Told through direct, agile and evocative prose, Solitaria is a liberation novel of the most rousing order. Through the book's awareness of space and whose presence is permissible, the world of the Golden Plate unfurls, and an unflinching portrait emerges of modern-day Brazil, its legacies of colonial violence haunting rooms across the country, both big and small.
PUBLISHERS WEEKLY
Afro-Brazilian novelist Cruz makes her English-language debut with a taut and deeply felt tale of class tension. It's told in three parts, beginning with Mabel Pereira da Silva, 13, who works with her mother, Eunice, as a live-in maid for Ms. Lúcia's family in a luxury high-rise. On one of Mabel's first days there, Ms. Lúcia's toddler nephew nearly drowns in the pool and the blame falls on an underage nanny employed by the child's mother. The incident plants the seeds of discontent in Mabel: at the ways the rich in her unnamed Brazilian city are allowed to be careless, perpetual children while the poor are denied any childhood at all. But when a teenage pregnancy threatens Mabel's dreams of medical school, it's Lúcia who helps her get an abortion. In the novel's second part, Eunice struggles to keep her family together.

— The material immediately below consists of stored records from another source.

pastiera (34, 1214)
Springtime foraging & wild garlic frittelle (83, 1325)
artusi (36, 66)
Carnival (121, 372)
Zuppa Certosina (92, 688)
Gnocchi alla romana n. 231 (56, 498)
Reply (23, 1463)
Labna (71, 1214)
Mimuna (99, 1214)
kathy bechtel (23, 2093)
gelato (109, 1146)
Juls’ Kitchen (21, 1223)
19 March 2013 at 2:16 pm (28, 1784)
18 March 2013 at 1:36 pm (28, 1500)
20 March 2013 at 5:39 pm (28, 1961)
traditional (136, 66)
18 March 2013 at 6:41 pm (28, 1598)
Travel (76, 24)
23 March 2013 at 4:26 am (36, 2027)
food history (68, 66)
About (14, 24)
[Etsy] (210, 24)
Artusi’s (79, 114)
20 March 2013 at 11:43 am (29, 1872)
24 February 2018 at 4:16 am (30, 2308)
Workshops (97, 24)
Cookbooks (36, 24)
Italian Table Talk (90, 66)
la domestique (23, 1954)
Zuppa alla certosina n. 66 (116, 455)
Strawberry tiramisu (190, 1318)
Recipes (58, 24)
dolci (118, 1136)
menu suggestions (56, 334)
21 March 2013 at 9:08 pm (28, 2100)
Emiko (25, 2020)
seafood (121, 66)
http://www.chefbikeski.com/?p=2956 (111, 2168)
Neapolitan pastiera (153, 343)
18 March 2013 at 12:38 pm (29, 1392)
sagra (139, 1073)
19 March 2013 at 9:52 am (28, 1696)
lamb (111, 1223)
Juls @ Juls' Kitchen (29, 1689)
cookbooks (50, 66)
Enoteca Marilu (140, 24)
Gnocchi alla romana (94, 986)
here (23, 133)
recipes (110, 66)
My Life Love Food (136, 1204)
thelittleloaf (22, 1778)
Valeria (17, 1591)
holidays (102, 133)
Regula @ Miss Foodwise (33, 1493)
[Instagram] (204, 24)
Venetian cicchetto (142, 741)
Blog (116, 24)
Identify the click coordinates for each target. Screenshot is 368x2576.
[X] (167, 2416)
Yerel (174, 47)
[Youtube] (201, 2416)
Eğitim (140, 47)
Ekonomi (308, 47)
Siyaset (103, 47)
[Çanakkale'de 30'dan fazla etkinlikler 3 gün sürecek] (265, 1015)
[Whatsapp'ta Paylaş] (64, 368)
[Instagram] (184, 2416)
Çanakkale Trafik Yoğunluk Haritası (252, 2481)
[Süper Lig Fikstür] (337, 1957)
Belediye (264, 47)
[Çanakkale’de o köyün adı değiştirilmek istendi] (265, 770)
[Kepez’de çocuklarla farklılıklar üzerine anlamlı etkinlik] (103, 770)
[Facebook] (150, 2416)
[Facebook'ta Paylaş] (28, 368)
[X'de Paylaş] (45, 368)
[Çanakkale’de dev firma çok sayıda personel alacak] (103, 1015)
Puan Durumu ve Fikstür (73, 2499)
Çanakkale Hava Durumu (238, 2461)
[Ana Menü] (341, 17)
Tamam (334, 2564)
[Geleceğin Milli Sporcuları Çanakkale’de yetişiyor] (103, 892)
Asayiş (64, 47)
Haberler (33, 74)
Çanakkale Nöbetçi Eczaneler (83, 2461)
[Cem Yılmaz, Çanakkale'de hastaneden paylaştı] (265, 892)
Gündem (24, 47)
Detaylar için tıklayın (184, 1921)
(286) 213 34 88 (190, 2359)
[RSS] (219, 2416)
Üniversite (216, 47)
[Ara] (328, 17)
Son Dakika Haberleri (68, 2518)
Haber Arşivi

Thanks to Mabel's influence, she chooses dignity and leaves Lúcia and her alcoholic husband to make a better life for herself. However, when Mabel needs money for textbooks and Lúcia offers her a substantial sum for one day of work, she accepts, only to witness yet another tragedy born of carelessness. As the truth comes out, the novel builds to a fiery anthem against injustice. This bildungsroman has plenty of bite.